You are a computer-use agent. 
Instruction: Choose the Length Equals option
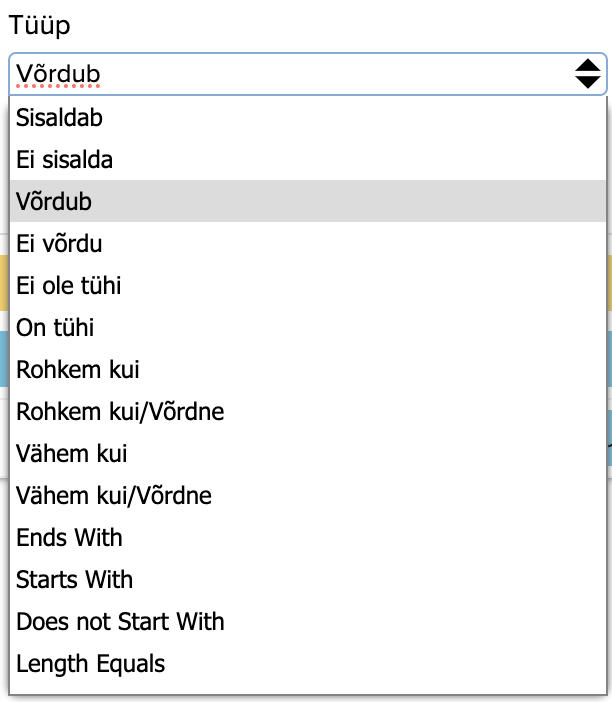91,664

...

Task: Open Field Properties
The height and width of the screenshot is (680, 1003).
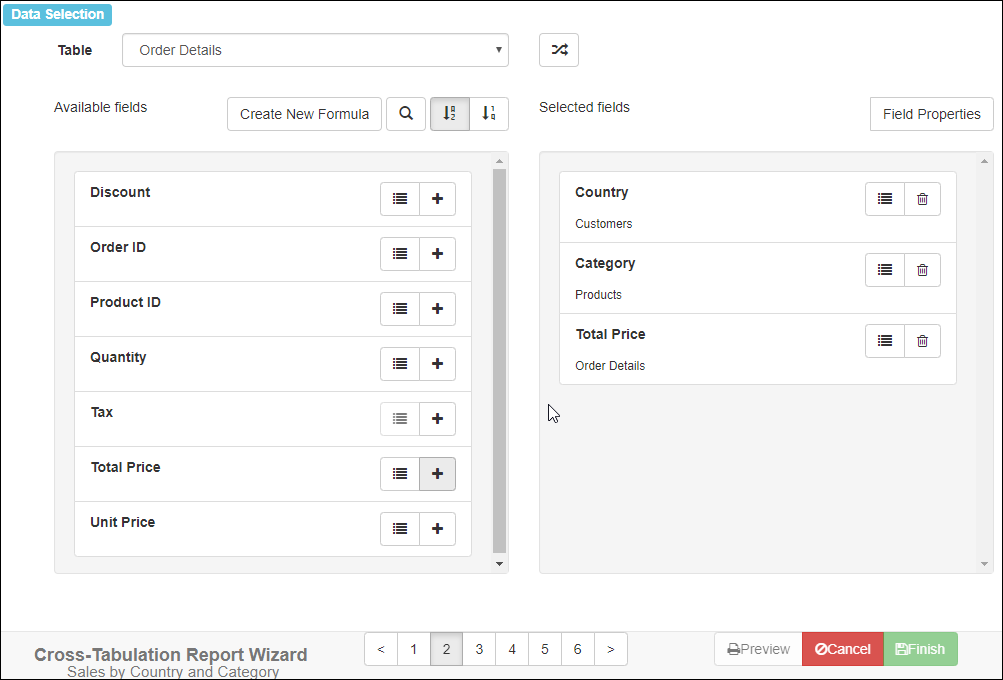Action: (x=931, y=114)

--

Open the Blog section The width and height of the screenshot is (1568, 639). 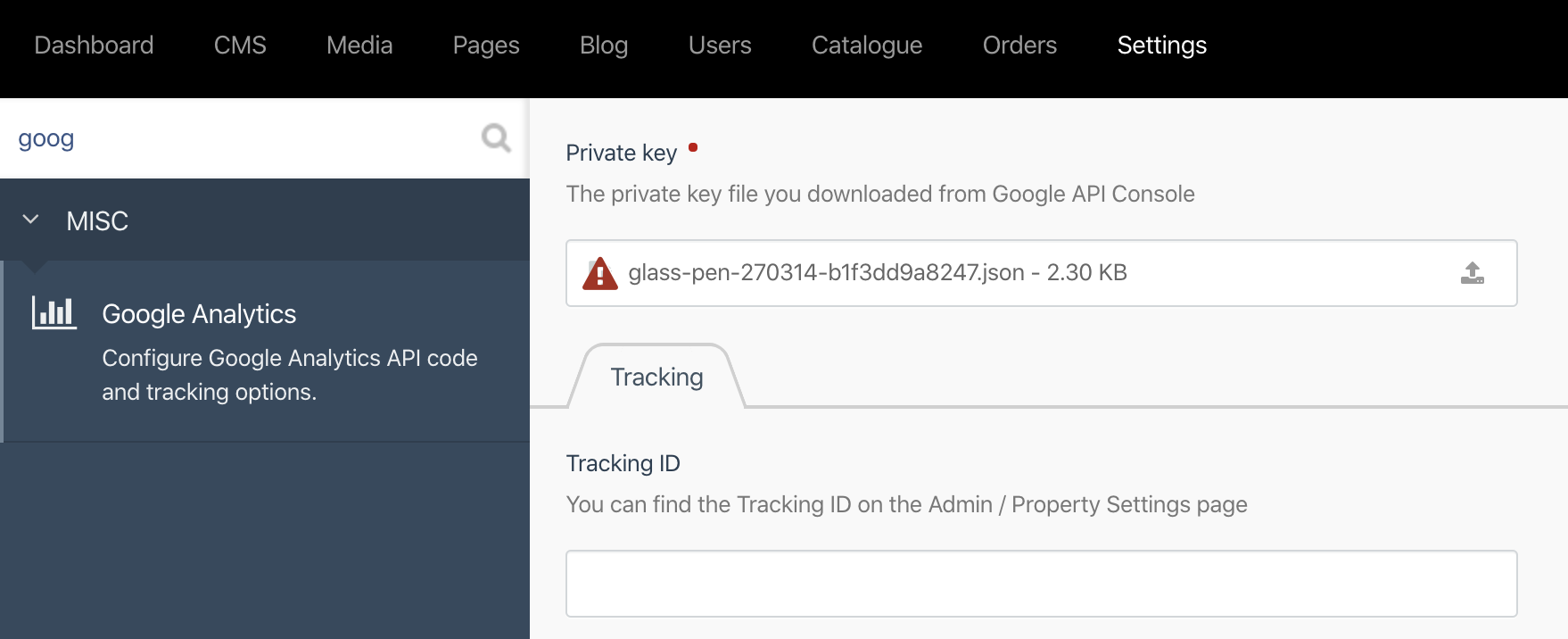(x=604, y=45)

▶ Your objective
Put the material from the line containing "Task: Open Field Properties" through the line containing "Action: (x=931, y=114)", inclusive, into a JSON list of strings with one string per line and no blank lines. Leave the pictures out.

▶ Expected output
[
  "Task: Open Field Properties",
  "The height and width of the screenshot is (680, 1003).",
  "Action: (x=931, y=114)"
]